先輩神以外は静かな時間が続いている。後輩神と人形神は、創造世界から発された通信に、ただ耳を澄ましていた。自分の右耳に手を当てた先輩神が、この場にいない誰かと話をしている。
「状況は分かった。定期的な報告、いつもすまないな。――ノルソン」
長時間に渡って続いていた会話が途切れる。残り二神は連絡のやりとりをしていた先輩神に視線を向けた。通信内容を傍受していた人形神が、むせび笑いを堪えるような音を立てた。
「ククク、めちゃくちゃ混沌としてるねー! 魔人の出現だけじゃなくて、水の勇者も止めなければならないってさ。あの異世界人、頭を抱えていたじゃん。賢者たちに見せていた余裕が嘘みたいだよ」
「それでも賢者たちと対話できてはいるんだから、十分に働いてくれてはいるだろ」
「それはそうだけどねー」
作り物のような口を動かして、カタカタと笑う人形神。ノルソンからの報告を耳にした上での率直な感想らしかった。
先輩神は溜息を漏らした。モニター越しからでも世界を観察していたため、ある程度は状況を把握していたが、改めて報告として告げられると、勇者や賢者たちが複雑な状況に立たされているのが分かる。
「水の勇者が強めのバグと接触してからだったか? 彼女からバグに似た反応が検出されるようになったのは」
「そだねー。でも、まさか魔人と協力関係になってるとは思わなかったよ。いやー、ここまで反骨精神に溢れてる
「いや、見直すな。寝返りってことだからな? 本人の意思かどうかは知らないが」
件のバグは水の勇者と接触して、すぐに消え去ったので、最初は水の勇者が魔物と討伐したとだけ神たちは認識していた。事実、それ以前までの彼女は、魔物を残らず処理している。
水の奇跡を応用した霧で索敵しては、見つけ出した魔物を水の刃で切り刻む。いくら魔物たちに索敵魔法が通用しないといっても、水をほぼ体の一部のように扱える彼女にとって、霧が触れた相手を感知するのは容易い。それ故に、賢者たちが魔物の捜査に苦戦している中でも、彼女だけは一定のペースで討伐を続けていたのだった。

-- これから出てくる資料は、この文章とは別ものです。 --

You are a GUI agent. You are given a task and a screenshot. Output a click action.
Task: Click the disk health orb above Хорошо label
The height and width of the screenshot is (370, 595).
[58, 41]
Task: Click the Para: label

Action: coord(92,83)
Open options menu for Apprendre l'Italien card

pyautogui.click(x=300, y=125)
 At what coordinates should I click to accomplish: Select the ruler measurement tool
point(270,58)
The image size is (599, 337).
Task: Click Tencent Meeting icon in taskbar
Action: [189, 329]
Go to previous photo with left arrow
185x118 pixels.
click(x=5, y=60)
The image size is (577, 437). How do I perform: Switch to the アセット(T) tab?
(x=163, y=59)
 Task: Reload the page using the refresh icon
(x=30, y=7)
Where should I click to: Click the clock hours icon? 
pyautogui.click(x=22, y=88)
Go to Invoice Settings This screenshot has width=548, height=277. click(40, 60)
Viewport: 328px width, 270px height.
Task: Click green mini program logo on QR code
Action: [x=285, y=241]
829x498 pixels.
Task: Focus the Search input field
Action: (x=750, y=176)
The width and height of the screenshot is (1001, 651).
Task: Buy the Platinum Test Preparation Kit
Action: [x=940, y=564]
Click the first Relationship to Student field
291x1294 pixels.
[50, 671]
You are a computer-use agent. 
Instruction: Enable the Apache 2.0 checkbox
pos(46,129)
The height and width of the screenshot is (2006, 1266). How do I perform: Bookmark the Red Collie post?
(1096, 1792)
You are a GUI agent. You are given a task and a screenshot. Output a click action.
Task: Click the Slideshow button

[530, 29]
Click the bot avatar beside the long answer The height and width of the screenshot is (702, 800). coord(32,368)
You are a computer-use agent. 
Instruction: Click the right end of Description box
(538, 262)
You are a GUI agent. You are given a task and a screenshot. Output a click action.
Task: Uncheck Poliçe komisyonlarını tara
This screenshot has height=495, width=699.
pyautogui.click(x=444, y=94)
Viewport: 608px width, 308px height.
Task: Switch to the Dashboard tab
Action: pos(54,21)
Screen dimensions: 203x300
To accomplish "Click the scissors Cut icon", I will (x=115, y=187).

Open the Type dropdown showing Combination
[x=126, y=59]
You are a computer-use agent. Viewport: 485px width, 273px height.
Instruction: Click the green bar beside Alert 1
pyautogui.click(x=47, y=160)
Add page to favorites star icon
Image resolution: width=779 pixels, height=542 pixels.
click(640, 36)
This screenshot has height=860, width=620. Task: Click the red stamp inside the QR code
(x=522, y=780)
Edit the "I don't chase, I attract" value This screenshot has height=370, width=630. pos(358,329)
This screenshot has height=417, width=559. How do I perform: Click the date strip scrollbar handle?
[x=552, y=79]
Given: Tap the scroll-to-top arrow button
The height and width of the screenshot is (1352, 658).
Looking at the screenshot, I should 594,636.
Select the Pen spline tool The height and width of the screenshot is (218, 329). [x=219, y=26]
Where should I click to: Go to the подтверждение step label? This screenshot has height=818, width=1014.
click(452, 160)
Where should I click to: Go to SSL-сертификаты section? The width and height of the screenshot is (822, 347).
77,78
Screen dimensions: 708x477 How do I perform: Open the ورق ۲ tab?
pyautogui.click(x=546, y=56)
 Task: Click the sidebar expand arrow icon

だが、魔物と同様のバグが水の勇者から確認されてからは、流石に様子がおかしいと気がついた。
「少なくとも魔人の反応が、水の勇者から発されているのは間違いない。支配下にあるか、それとも従属したのか。どちらにせよ、現状は厄介な敵として見るしかないな」
「実は本心から裏切ってましたとかだったら、完全に後輩ちゃんの人徳不足ってことだねー」
「ええっ!? そんなことはないと思いますけど……」
矢面に立たされた後輩神が、不服そうに頬を膨らませた。対して、人形神は呆れたように肩をすくめて首を横に振る。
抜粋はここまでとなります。